Supplemental Table 2. Synthetic cVA can act as a generalizing cue. Males were trained in a courtship arena with two chambers separated by a mesh, as indicated by the cross hatching between the courtship object and the chemical cue. The male was placed in the top chamber with or without a courtship object, as indicated (mVd, decapitated mature virgin or iVd, decapitated immature virgin). The bottom chamber contained filter paper with the indicated chemical. A memory index with either an immature or mature decapitated virgin tester was calculated. * or + means significantly different from training condition control (P < 0.05). N.S. means not significant. These data demonstrate that cVA acts in a dose-dependent manner to generalize learning with virgin trainers. cVA alone does not cause courtship in the absence of a courtship object. cVA is more effective in this role when it is presented with a mature virgin trainer, suggesting that its actions are dependent on the particular stimulatory pheromone context. cVOH, a closely related compound that is sensed by Or67d but not Or65a, is not capable of generalizing learning.

Supplemental Figure 1. Antennal lobe expression of Or65a-GAL4. Adult brains from UAS-mCD8-GFP;Or65a-GAL4 animals were fixed for 45 min in 8% formaldehyde in PBS, rinsed with PBT, and incubated in 1:200 rabbit anti-GFP TP401 (Torrey Pines Biolabs) and 1:200 mouse anti-Hiw 6H4 antibody (Developmental Studies Hybridoma Bank) at 4°C over night. After washing 3 times with PBT, brains were incubated with 1:200 goat anti-rabbit FITC (Jackson ImmunoResearch Laboratories) and 1:200 donkey anti-mouse Cy5 (Jackson ImmunoResearch Laboratories). After incubation with secondary detection reagents, brains were washed for 20 min in PBT and mounted in Vectashield for analysis. Confocal fluorescence microscopy was performed on a Leica TCS SP2 mounted on a Leica DMIRE2 inverted microscope. Anti-Hiw 6H4, which stains an unknown panneuropil antigen [45], is shown in magenta and GFP in green. Where the two overlap is represented in white. Identification of the Or65a-GAL4 glomeruli was done by crossing Or65a-GAL4;UAS-RFP animals to lines carrying Or-GFP promoter fusion transgenes [19].
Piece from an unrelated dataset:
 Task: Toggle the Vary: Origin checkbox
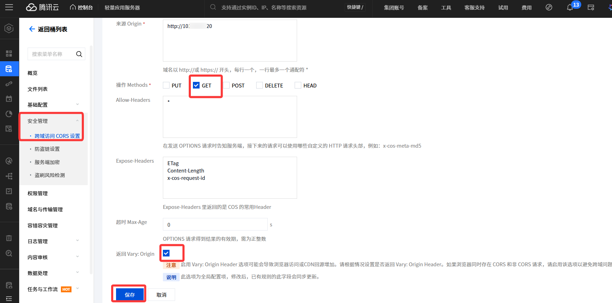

Supplemental Figure 2. Comparison of Or65a-GAL4 and V-Or65a-GAL4. Brains from animals expressing UAS-mCD8-GFP under control of the indicated driver were dissected and imaged on a Leica TCS SP2 mounted on a Leica DMIRE2 inverted microscope without fixation. Images shown were taken at different laser intensities, contrasts and gains in order to optimize visualization. Background in the V-Or65a-GAL4 image may be due to these factors as opposed to ectopic GFP expression. As an indirect comparison of the strength of the two lines, we found that the contrast ratio of DL3 in Or65a-GAL4 (the ratio of mean DL3 intensity to total signal) was 5.9, while for V-Or65a-GAL4 it was 2.9.

Supplemental Material:

Generation of Or65a- and Or67d-promoter GAL4 fusion lines. The Or65a-GAL4 line was generated by inserting a 4665 bp fragment upstream of the predicted translational start of Or65a into the pG4PN vector [21]. The promoter fragment, with added Kpn1 and Not1 ends, was obtained from genomic DNA extracted from a male Canton S wild type fly using the Expand High Fidelity PCR system (Roche) with primers 5′ATAGGTACCGGCACCATCACTTCGAAC3′ and 5′CGTAACCTAGCCTAACTTTCGCCGGCGATA3′. 19 independent lines were generated. Multiple lines crossed to UAS-GFP showed a similar expression pattern; neurons expressing GFP were found to innervate trichoid sensilla in a broad region of the distal-lateral side of the antenna (the T3 region by the Shanbhag et al. designation [35]). In the adult brain, expression was limited to the DL3, DC1, VA1 and DA4m glomeruli in the antennal lobe, with DL3 showing the strongest expression (see Supplemental Figure 1). Or67d120.1-GAL4 and Or67d127.1-GAL4 were generated similarly, using 6139 bp of DNA immediately upstream of the predicted Or67d translational start site to drive expression of GAL4. The Or67d promoter fragment was amplified from Canton S genomic DNA using the PCR primers 5′TACCTAGGCTTTATTGCTCTTAAATATTTGAACAATCCA3′ and 5′TAGCGGCCGCTTGTTTGTTAGCTATGCAACTTAAAGGAG3′. These oligonucleotides carry AvrII and NotI restriction sites, respectively, which were used subsequently to clone the resulting promoter fragment into pG4PN+. pG4PN+ is identical to pG4PN, except that it has a slightly modified cloning site upstream of GAL4 to allow cloning of AvrII/NotI fragments. The lines Or67d120.1-GAL4 and Or67d127.1-GAL4 carry independent insertions of the Or67d promoter GAL4 construct, and both lines show similar patterns of expression in trichoid sensilla in the central region of the antenna when crossed to UAS-GFP reporter lines. This pattern is consistent with expression in singly-innervated T1 sensilla [36], as reported by Couto, et al. [19], but also includes a small number of basiconic sensilla. In the adult brain, this line expressed in at least 5 glomeruli, most prominently in DA1 and VA6. None of the glomeruli appeared to overlap those found in the Or65a-GAL4 pattern (data not shown).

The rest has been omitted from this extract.